Knight Frank Singapore Research Head Leonard Tay, however, put the situation in context: “URA’s total private home price indicator for Q3 of 2023 shows a 3.9% gain over Q4 of 2022. The projected increase for 2023 is in the range of 4-plus%. The price increase would have been a considerable slowdown after increases of 10.6 in 2021 and 8.6 in 2021.

URA’s total private rental index increased by 29,7% in the last year following a 9.9% increase in 2021. Rentals surged due to the sharp decline in housing completions caused by Covid related construction interruptions, and disruptions of global supply chains.

URA data shows that the rate of vacancies for private houses rose from 6.3 percent in Q2 2022 to 8.4 percent at Q3’s end.

Rent growth was slower in Q3 2020, but the increase in housing completions in this period – 8,517 units – brought the total of the first nine month to 15,883 homes.

In addition to the 3,167 homes that are scheduled for completion during Q4 of 2023 the total number is projected at 19,050 homes, which would represent the highest figure since 2016 when 20,803 houses were completed.

A further sign of market stabilisation is the 3.5% decline in total private housing sales from the 5,388 homes in the Q3 of 2023 to 5,201 houses in the third quarter of 2023. The resale and developer markets both declined.

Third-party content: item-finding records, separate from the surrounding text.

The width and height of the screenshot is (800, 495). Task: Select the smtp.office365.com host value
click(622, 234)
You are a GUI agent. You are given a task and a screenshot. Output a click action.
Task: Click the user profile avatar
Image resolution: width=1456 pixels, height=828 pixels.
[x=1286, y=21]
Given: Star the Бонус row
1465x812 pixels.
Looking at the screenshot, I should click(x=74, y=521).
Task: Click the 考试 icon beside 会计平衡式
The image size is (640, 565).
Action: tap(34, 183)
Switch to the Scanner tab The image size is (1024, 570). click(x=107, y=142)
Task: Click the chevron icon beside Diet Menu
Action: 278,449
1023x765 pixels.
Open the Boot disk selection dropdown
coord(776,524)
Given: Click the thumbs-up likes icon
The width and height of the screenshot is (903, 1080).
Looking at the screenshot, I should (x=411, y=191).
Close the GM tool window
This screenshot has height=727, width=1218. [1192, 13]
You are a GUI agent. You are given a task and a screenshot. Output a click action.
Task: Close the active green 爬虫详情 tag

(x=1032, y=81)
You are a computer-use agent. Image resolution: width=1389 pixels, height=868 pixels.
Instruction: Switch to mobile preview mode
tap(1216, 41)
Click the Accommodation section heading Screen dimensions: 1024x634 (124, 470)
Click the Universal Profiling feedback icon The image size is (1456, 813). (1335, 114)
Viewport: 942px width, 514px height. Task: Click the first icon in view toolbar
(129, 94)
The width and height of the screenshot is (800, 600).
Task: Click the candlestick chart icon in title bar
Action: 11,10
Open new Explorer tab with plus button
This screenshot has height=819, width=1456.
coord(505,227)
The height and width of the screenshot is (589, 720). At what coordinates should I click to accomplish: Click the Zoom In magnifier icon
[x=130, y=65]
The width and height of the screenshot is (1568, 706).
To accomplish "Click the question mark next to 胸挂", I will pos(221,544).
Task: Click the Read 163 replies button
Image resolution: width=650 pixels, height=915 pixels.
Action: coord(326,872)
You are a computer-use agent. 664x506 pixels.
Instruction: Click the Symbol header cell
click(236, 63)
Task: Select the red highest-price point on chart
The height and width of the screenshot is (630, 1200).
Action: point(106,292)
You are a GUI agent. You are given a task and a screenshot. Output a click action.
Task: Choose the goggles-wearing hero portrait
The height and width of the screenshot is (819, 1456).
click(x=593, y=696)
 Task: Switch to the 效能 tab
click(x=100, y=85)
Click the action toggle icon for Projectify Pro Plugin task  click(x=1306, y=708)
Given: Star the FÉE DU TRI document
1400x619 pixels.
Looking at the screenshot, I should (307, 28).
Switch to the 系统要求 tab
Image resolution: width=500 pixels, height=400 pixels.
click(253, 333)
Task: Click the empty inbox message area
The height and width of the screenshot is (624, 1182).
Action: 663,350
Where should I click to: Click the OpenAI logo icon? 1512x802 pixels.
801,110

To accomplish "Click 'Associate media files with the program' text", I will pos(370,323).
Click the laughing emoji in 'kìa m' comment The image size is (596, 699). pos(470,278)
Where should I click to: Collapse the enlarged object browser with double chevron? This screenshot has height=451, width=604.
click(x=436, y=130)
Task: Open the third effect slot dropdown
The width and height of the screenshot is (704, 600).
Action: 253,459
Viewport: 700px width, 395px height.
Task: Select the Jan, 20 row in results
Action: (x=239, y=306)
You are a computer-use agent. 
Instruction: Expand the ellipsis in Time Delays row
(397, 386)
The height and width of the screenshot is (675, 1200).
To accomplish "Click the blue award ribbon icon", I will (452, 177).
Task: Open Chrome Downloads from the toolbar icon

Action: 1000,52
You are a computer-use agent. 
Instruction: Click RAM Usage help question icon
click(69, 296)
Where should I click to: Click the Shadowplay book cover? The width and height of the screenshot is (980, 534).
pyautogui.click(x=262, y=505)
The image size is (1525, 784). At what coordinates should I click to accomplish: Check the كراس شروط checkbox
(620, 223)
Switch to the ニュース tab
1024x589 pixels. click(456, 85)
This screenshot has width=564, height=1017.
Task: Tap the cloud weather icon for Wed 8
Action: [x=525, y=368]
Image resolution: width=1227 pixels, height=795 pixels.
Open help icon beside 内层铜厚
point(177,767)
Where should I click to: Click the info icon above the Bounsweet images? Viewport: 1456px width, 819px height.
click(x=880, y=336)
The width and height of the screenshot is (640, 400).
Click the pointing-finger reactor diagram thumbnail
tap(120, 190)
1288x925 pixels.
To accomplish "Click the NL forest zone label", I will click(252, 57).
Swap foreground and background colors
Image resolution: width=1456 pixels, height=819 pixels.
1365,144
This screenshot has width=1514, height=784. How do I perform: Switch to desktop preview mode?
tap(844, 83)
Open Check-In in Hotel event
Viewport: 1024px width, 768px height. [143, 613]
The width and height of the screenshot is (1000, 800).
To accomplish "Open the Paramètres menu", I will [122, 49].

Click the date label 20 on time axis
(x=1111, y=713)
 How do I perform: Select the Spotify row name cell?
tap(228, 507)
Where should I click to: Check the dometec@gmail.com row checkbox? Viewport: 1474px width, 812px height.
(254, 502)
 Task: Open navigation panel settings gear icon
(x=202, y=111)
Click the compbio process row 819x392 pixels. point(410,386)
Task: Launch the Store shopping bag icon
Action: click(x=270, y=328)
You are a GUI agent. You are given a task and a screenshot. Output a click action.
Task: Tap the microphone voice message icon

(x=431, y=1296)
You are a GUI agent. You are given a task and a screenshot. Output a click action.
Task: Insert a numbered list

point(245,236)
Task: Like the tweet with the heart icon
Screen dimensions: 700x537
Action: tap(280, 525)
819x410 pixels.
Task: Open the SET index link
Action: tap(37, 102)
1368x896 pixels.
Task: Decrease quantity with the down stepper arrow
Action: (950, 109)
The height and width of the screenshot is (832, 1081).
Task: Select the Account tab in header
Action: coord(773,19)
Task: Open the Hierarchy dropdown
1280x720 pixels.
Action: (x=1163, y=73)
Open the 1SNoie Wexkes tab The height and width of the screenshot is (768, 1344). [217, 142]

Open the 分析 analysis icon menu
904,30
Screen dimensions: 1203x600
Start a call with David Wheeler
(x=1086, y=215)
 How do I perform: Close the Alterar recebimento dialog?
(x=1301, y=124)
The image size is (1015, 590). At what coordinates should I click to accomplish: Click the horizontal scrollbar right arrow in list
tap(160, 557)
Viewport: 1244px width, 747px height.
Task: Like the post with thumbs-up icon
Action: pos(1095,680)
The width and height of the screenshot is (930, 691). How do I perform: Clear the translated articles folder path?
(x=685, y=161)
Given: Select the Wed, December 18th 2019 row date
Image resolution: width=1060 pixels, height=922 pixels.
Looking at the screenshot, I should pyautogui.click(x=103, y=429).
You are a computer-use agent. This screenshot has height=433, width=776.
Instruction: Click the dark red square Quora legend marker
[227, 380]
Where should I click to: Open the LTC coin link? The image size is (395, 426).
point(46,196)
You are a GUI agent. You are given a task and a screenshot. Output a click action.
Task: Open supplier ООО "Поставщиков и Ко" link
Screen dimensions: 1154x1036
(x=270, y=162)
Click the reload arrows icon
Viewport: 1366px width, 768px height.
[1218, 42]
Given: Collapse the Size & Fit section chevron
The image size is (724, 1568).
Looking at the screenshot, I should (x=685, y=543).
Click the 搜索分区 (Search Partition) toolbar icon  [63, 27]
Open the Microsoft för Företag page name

However, the sub-sale sales volume rose from 285 to 355 in Q3 of 2023.

Cushman & Wakefield Wong Xian Yang’s research on Singapore and South-east Asia said: “Overall, sales have been tempered, as buyers are more price-sensitive and selective due to a convergence of factors including elevated financing costs and a variety of new launches in the pipeline. Recent cooling measures, economic uncertainties, and a range of other factors also contributed. Some buyers have been waiting for a price drop in hopes of lowering their costs.

URA noted that rent increases had moderated in the four previous quarters. In fact, the Q3 2023 increase of 0.8 % was the smallest quarterly gain since the 4th quarter 2020.

Tay from Knight Frank says that the rental market will fluctuate between minus one per cent to plus one per cent over the coming quarters.

CBRE Song expects the rents at CBRE to begin to decline in the coming quarters. Mak expects URA to continue expanding its rental index by 11-13% this year. By 2024 it may start to decline and could post an annual drop between 6 percent to 12 percent.

The rental market has become a tenants’ market, he said.

Based on the expected completion dates that developers have reported to authorities, it is estimated that 9,875 homes will be finished next year.

Mak said: “As many private and government housing units will be built in the next few months, some local residents, who are renting accommodation while they await their new home, might not renew their rental agreements.”

CBRE Song said, “The demand for expatriates could be moderated as businesses restructure their operations and reduce hiring in the face of challenging economic conditions”.